陈辞很有锲而不舍的精神,连着被晏安挂了几次也没有放弃。晏安正打算关机一劳永逸之时,陈辞又忽然不打了。晏安把手机退到主界面,看到了四十二个未接电话。
他点开一看。里面有三十多个来自自己,剩下的全是陈辞。晏安点开陈辞那一栏一看,未读未接电话里最晚的一条是今天凌晨两点的时候。
——这说明黎秋至少在那个时候就和陈辞分开了。还没等晏安细想,手机“嘟”地一声,显示收件箱里多了一封短信。
晏安把那条短信点开。
“小黎,昨天是我做的不对,可以听我解释一下吗?”
解释?什么解释?
看见这句话,晏安眉头一皱。紧接着,陈辞的电话打了过来。
这一次,晏安没有挂断。他拿着手机走到自己房间里,带上门,按了接听键。电话那边传来陈辞的声音,带着点愧疚和小心翼翼:“小黎?”
晏安没有回答。
陈辞自嘲一笑,自顾自道:“能接电话就好,你今天没来公司,连假也没请。我还以为你讨厌我到连这点交集都不愿意再有了。”
晏安才想起来今天是星期一。
听完陈辞的话,他握住手机的手微微一紧。陈辞虽然没说得太明白,但晏安大概能推断出他们应该是闹了什么不愉快。按晏安对黎秋的了解来看,他并不是一个会与别人起争执的人。到底是什么事情让陈辞觉得事态如此严重?
晏安想了想,没能想明白,陈辞那边半天没听到声音,有些按捺不住:“小黎?你在听吗?”
他问:“可以回我一句话吗?让我知道你在听……或者,我来找你,我想告诉你一些关于我的事。”

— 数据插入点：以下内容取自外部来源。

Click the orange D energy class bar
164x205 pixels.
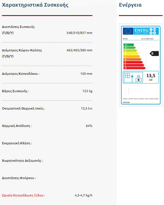click(132, 59)
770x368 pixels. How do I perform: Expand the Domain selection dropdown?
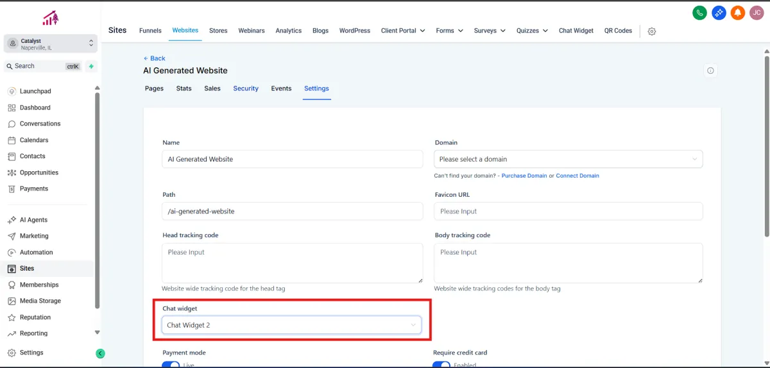(568, 159)
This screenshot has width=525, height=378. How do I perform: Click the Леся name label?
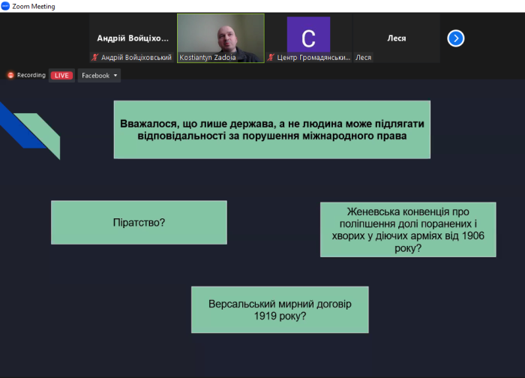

现在不回话也没什么用了。晏安一手拿着手机,另一只手轻轻点着门板:“是我,晏安。”
对面静默了一瞬。
“小安?你哥呢?麻烦把电话给他一下,我有急事要找他。”
晏安顿了顿,顺着陈辞的话下套:“急事?别了吧。你们昨天闹成这样,真的还能静下来好好谈吗?”
陈辞的呼吸明显急促起来:“他、他跟你说了?!”
又急急否定:“不可能,你是他弟弟,他不可能会告诉你这种事……”
这种事到底是哪种事?黎秋为什么醉醺醺地回来?为什么要去泡冷水澡?晏安强迫自己冷静下来,飞速回忆。兄长出门之后他打过一次电话,那时候他告诉自己晚上有一个聚会,也就是说,他们去了一个酒席,喝醉酒是很正常的事。
黎秋平时也不是不会喝多,也不是没了太晚了直接就住在外面的经历。按照他一贯的风格,凌晨两点应该早就在外面住了,然而他却和陈辞在这个时间发生了争执——第二天要工作,那一群人不可能全都疯到这个时候,所以到底发生了什么,让黎秋缄口不言?

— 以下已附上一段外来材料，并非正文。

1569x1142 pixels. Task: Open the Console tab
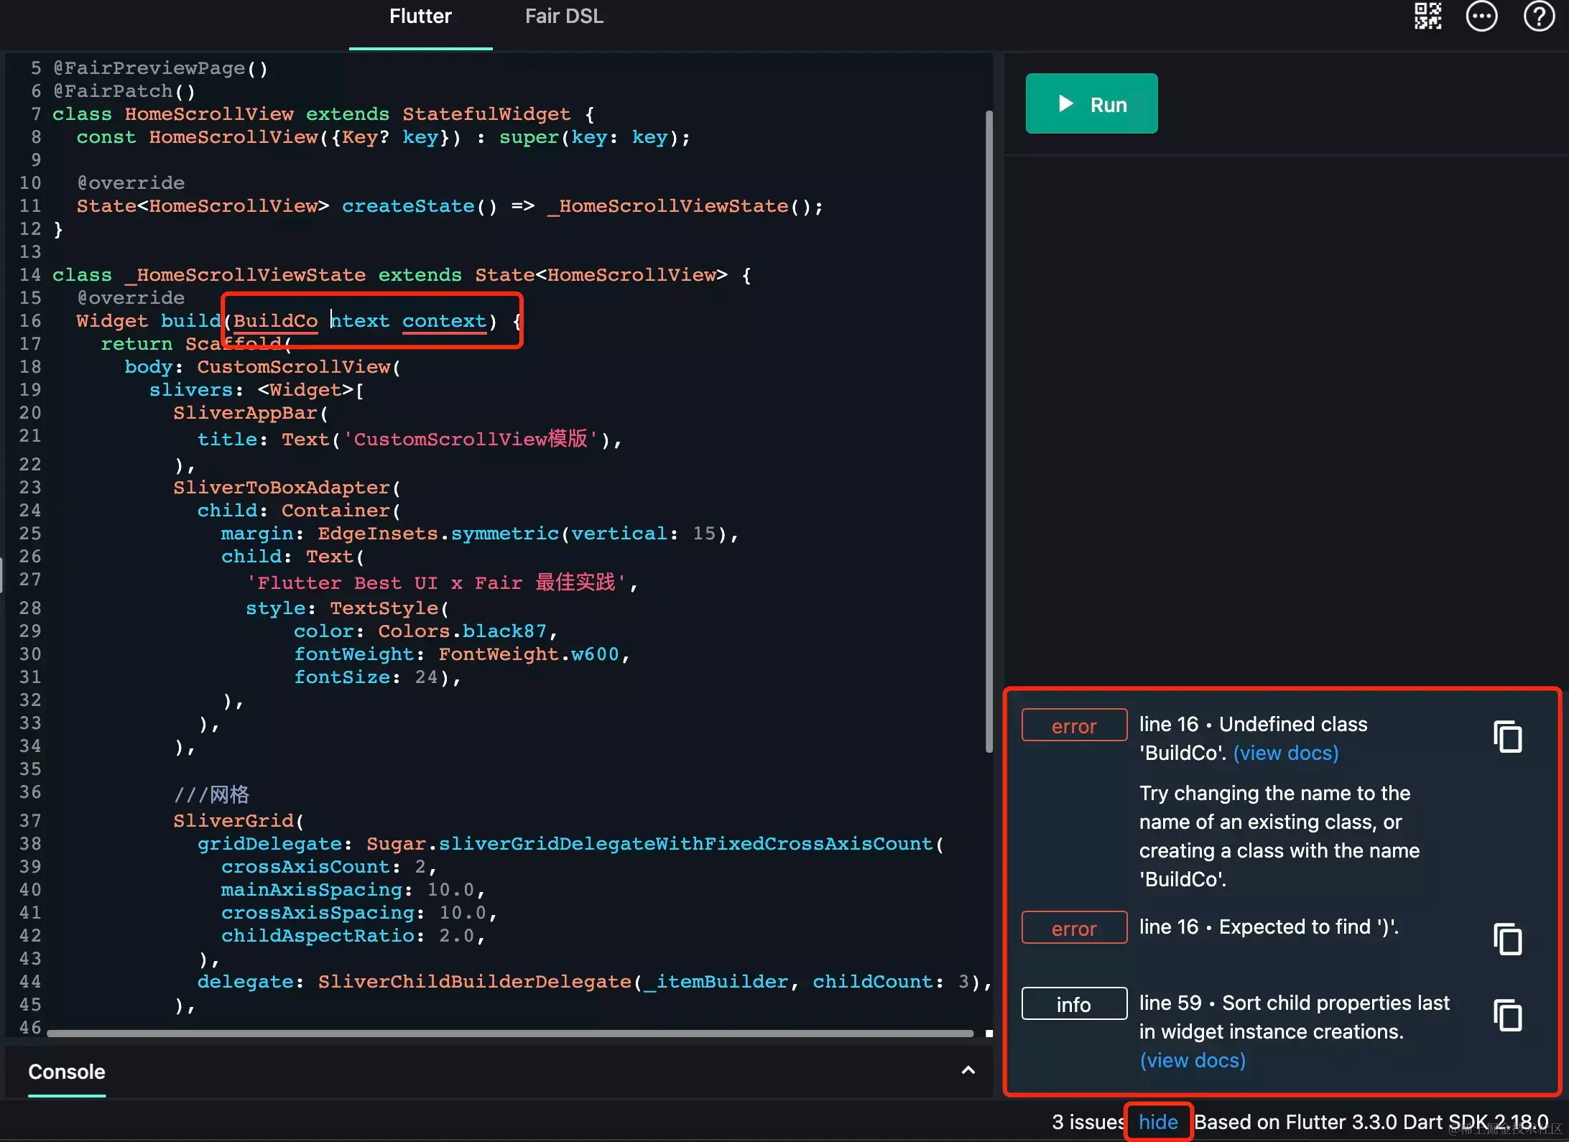point(67,1072)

陈辞做了一件极度对不起黎秋的事,而这件事还不能让身为弟弟的自己知道。晏安心里一跳,一个念头忽然在脑海里闪过,再也挥之不去。愤怒涌上心头,他低吼:“你敢碰他?!”
晏安几乎猜得八.九不离十。陈辞那边沉默了一会儿,找回理智,听出晏安语气里的漏洞:“……他没告诉你,是吗?”
“你他妈别管这么多!”晏安没能控制自己的情绪,双眼通红,心里腾出一种冲动,想要立刻和陈辞拼命,“你碰他哪儿了?!”
“我说哪也没碰,你信吗?”陈辞道,“我确实想这么做,但是被他发现了……然后他走了,就这样。”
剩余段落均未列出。